The National Trust for Historic Preservation has been cataloging some of the oldest graffiti in American history. Sometimes eerie, these scrawlings and carvings in old buildings are the predecessors of today’s graffiti artists. Instead of tagging with aerosol cans, they used anything they could find–even their own blood–to spread their message.
Descriptions of the photos were provided by Andy Grabel of the National Trust, and they are all courtesy of the Trust except where otherwise indicated.
Autographed Door by Walt Disney, Henry Miller, Elia Kazan (Shadows-on-the-Teche – New Iberia, La.)

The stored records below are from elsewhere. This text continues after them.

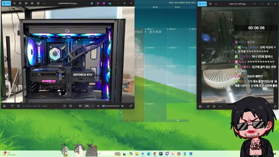Click zoom out magnifier in left Photos window
The width and height of the screenshot is (279, 157).
[x=98, y=106]
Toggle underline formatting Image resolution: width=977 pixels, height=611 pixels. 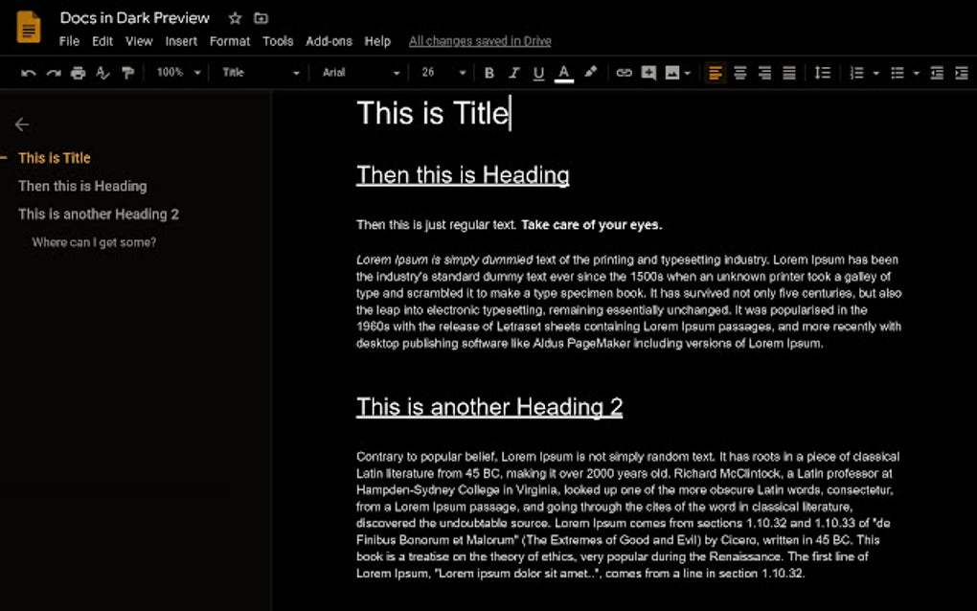pyautogui.click(x=538, y=72)
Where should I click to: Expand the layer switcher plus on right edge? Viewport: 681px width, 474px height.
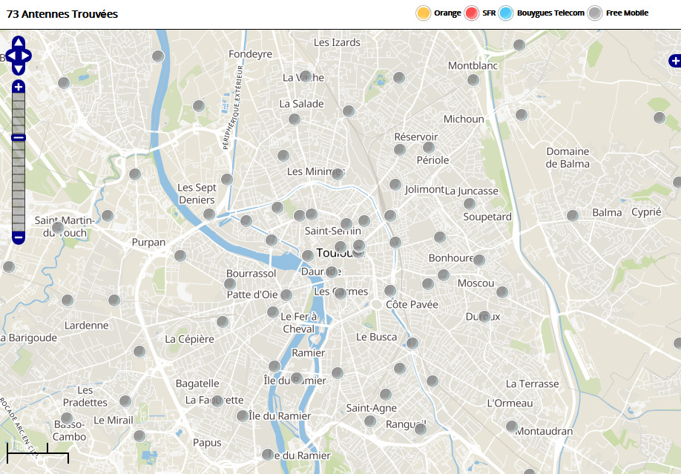point(674,60)
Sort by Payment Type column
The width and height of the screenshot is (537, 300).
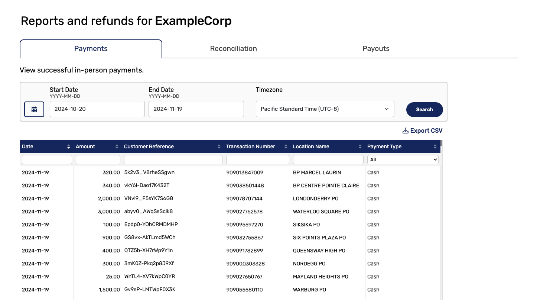click(435, 146)
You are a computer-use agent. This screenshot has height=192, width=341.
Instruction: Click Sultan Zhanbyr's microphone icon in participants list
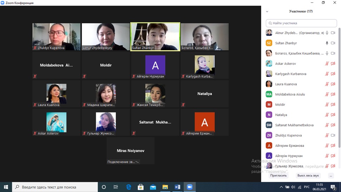327,43
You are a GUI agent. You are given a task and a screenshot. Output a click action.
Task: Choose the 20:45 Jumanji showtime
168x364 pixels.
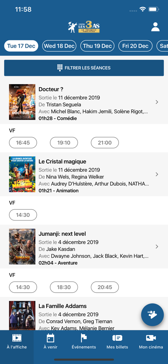[105, 287]
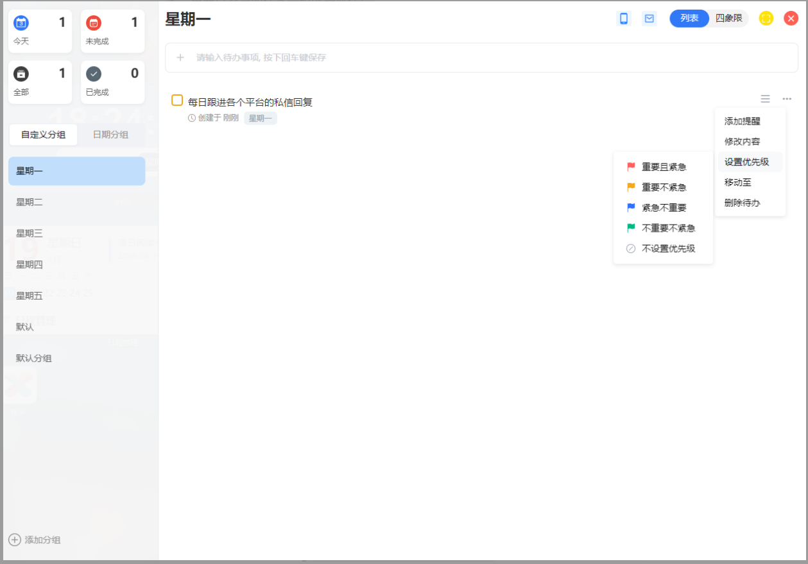The width and height of the screenshot is (808, 564).
Task: Switch to 四象限 view
Action: pos(728,19)
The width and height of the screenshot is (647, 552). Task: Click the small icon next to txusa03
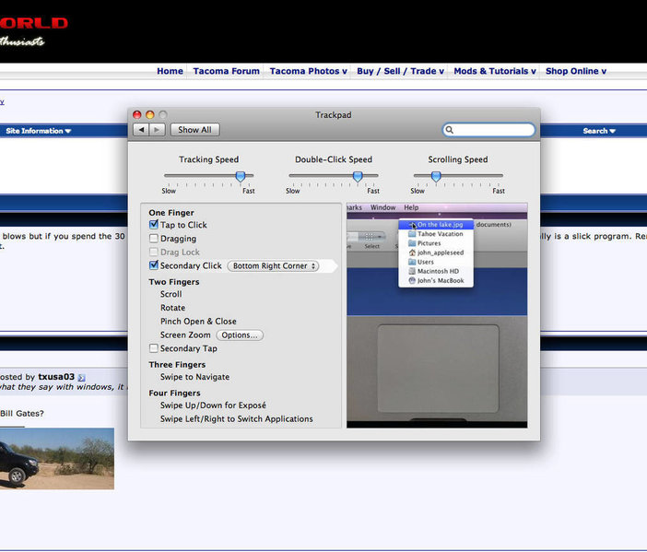pyautogui.click(x=82, y=378)
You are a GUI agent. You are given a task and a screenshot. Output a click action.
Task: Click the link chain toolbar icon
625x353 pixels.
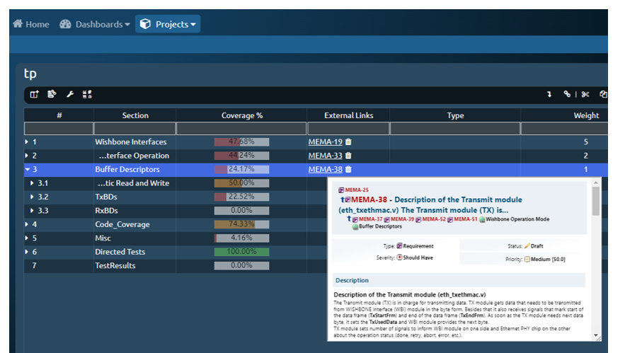(x=567, y=94)
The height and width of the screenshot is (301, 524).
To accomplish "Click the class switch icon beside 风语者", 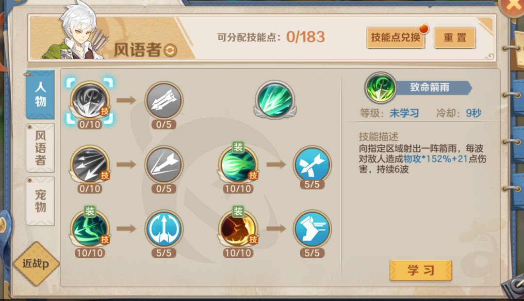I will pos(170,50).
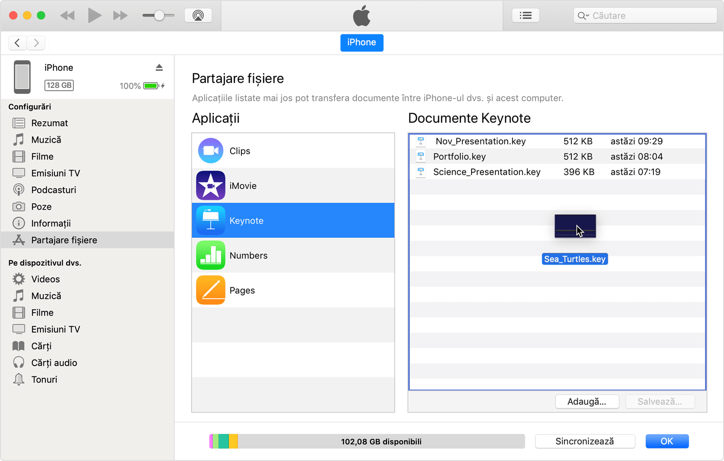Select Portfolio.key in documents list
The image size is (724, 461).
pos(459,157)
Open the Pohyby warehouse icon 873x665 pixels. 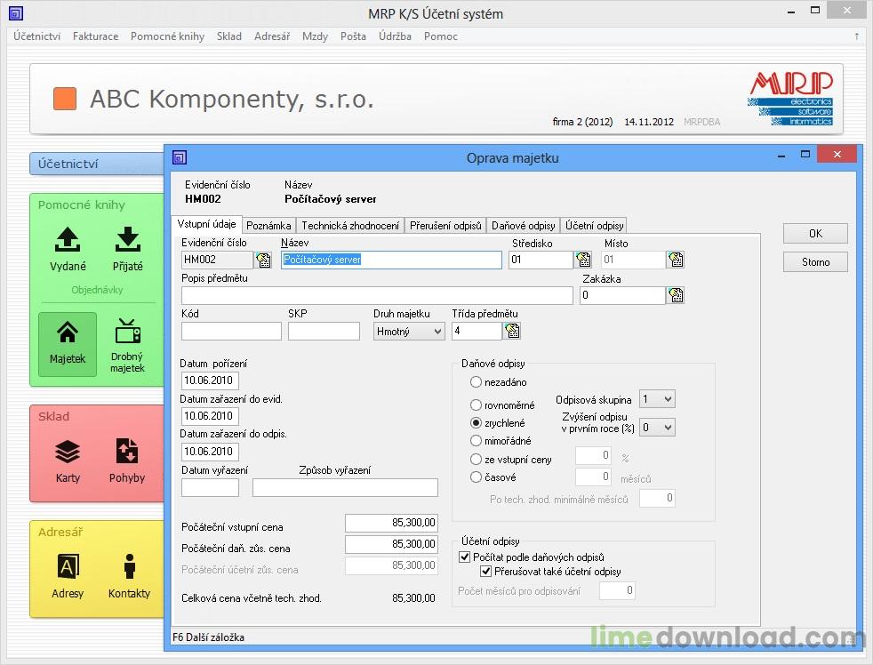(127, 460)
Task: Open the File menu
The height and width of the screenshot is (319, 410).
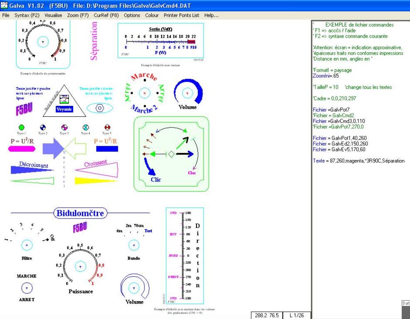Action: click(6, 15)
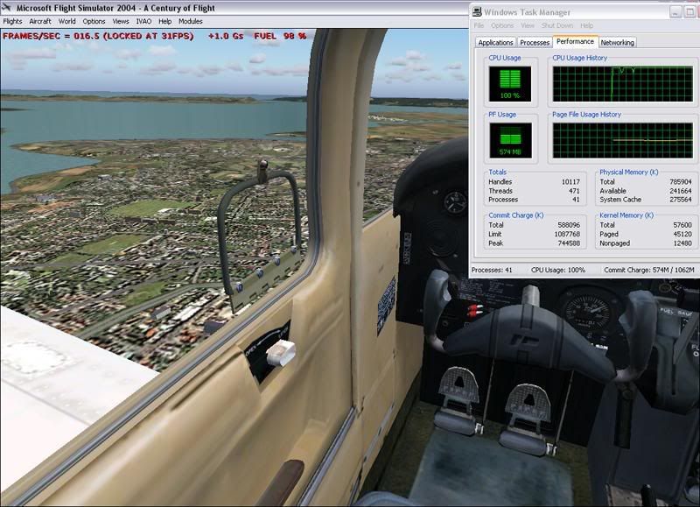The width and height of the screenshot is (700, 507).
Task: Open the Flights menu
Action: click(x=12, y=21)
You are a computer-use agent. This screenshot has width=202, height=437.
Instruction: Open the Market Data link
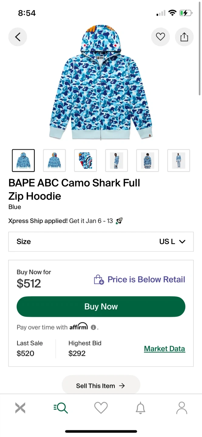[164, 349]
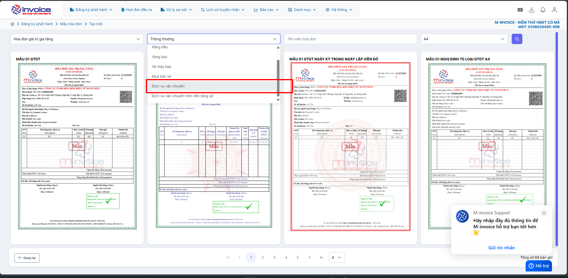Click the home breadcrumb icon
The width and height of the screenshot is (568, 278).
pyautogui.click(x=12, y=24)
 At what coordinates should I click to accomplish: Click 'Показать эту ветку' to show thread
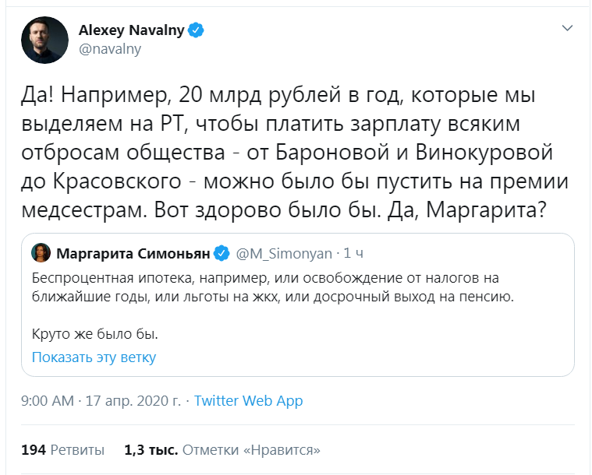[x=94, y=357]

Several famous guests came to visit Shadows-on-the-Teche and owner Weeks Hall during the mid-20th century, including Walt Disney, writer Henry Miller, and directors DW Griffiths and Elia Kazan. They were among several guests to sign a door in the historic house that dates back to the 1830s. Hall was the great-grandson of the site’s original owner.
Blood Painting from Revolutionary War Battle (Cliveden – Germantown, Penn.)
Image by Michael O’Reilly, edited by Phillipe Chatelain
The Battle of Germantown on October 4, 1777 was the most significant Revolutionary War event in the Philadelphia suburb, where Cliveden is located. An injured British soldier took refuge in Cliveden at that time and used his own blood to draw a profile portrait presumably of a loved one back home. The image is still visible on the wall of the historic site.
Growth Chart (Drayton Hall – Charleston, SC)
The tradition of measuring the Drayton children as they grew began in the 1880s and is still practiced today by members of the family. Charlotta Drayton (1884-1969) was the last member of the family to regularly use Drayton Hall as a country retreat. Never married, “Miss Charlotta” measured her dogs, including her favorite, Nipper (see below), who is buried at Drayton Hall.
Skull & Crossbones Carving (Woodlawn – Alexandria, Va.)
The Lorenzo Lewis carving was found during Paul Kester’s ownership (1901-1905). A worker replacing some roof and attic beams found the beam with Lorenzo’s signature and recognized its historical importance, so he replaced it with a new beam and made the beam with Lorenzo’s signature into a makeshift podium so it can be displayed. The carving reads “L. Lewis 1803” and has a picture of a skull and crossbones. 1803 is the year of Lorenzo’s birth.
Herbert Cooley Mark (Belle Grove Plantation – Middletown, Va.)
Little is known about Herbert Cooley or what occasion brought him to Belle Grove and the attic on Nov. 30, 1916, the date he recorded next to his name. A Cooley family owned Belle Grove from 1860-1867. Was Herbert a descendant? His note “11 p.m. at night” may reference that he was attending a party at Belle Grove, which is when many guests reportedly signed the wall of the attic.
Superintendents’ Signatures (Filoli – Woodside, Calif.)
Every maintenance superintendent has signed their name and years of service on the lintel above the doorway of the reception room at Filoli going back to 1917.